▶ **Assignment**
Pictures must not appear in the copy. Reproduce exactly, and only, the lines from the one with "Where should I" through the end of the data below.

▶ **Material to process**
• • • •
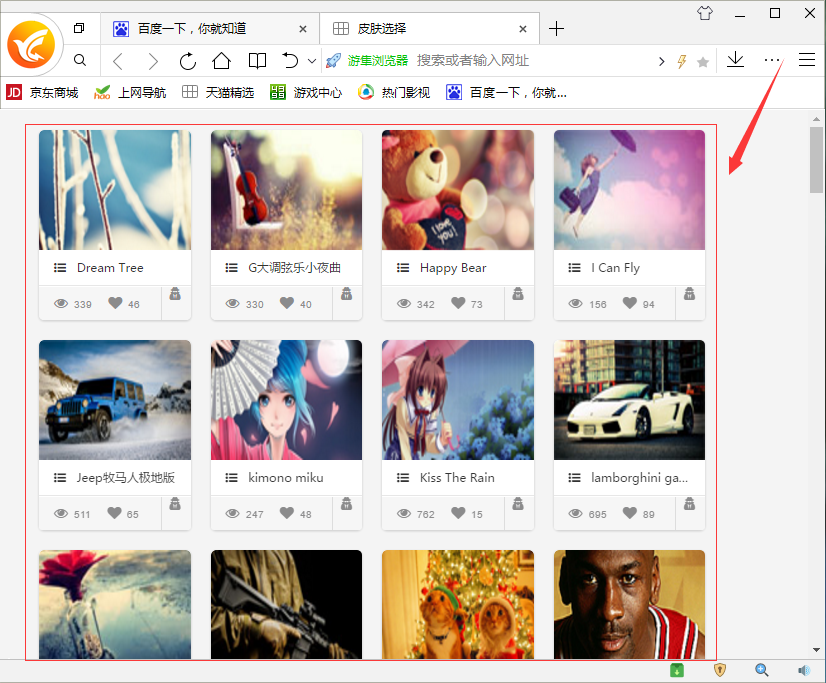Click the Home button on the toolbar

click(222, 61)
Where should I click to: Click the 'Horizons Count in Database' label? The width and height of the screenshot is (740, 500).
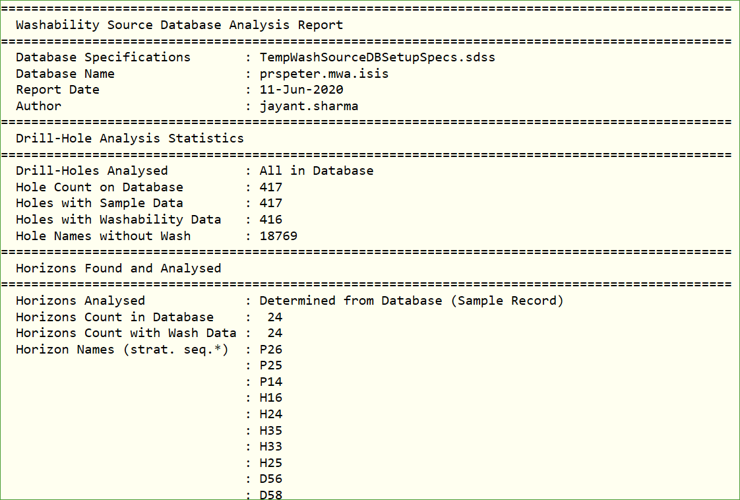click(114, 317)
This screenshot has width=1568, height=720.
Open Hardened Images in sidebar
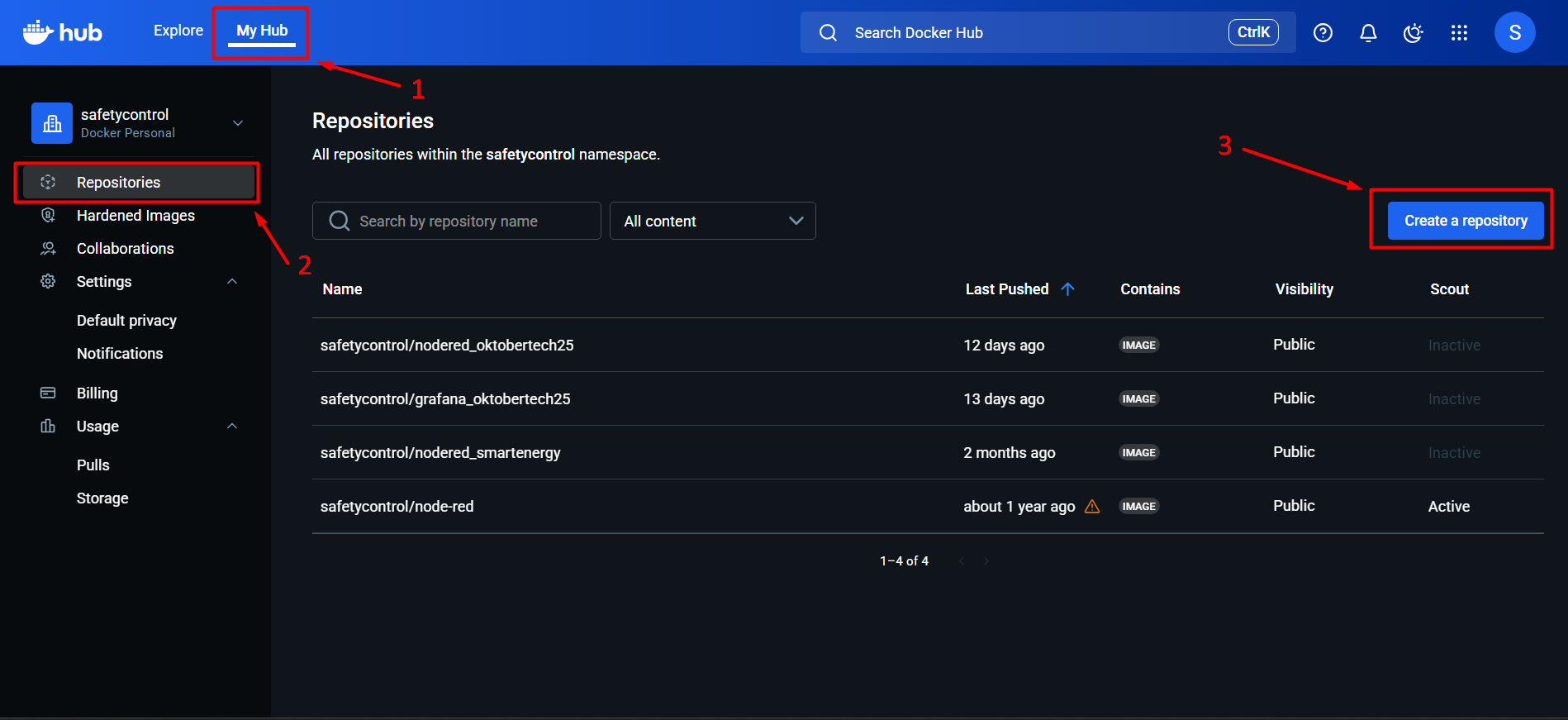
• • • •
▶ **Output**
Where should I click to: Click the 'Horizons Count in Database' label? The width and height of the screenshot is (740, 500).
click(114, 317)
This screenshot has width=1568, height=720.
Open Hardened Images in sidebar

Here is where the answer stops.